--- Records shown ---
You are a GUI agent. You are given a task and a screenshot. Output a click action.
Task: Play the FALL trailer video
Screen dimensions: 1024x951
---
--- Records shown ---
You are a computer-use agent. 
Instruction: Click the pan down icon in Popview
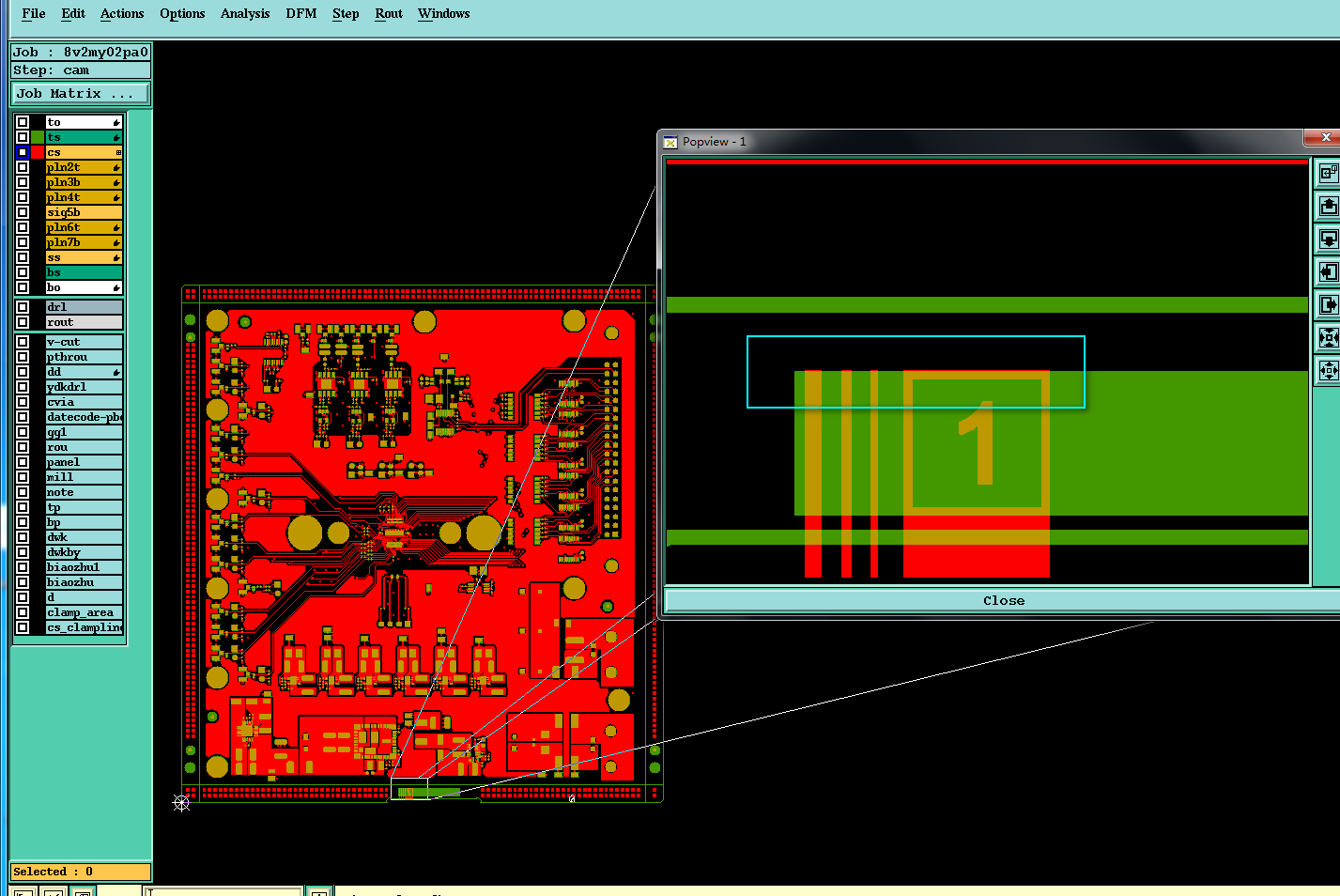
---
#### [What the exercise asks]
Would you filter the records and copy each line that contains the word "agent"?

#### [Response to this task]
You are a GUI agent. You are given a task and a screenshot. Output a click action.
You are a computer-use agent. 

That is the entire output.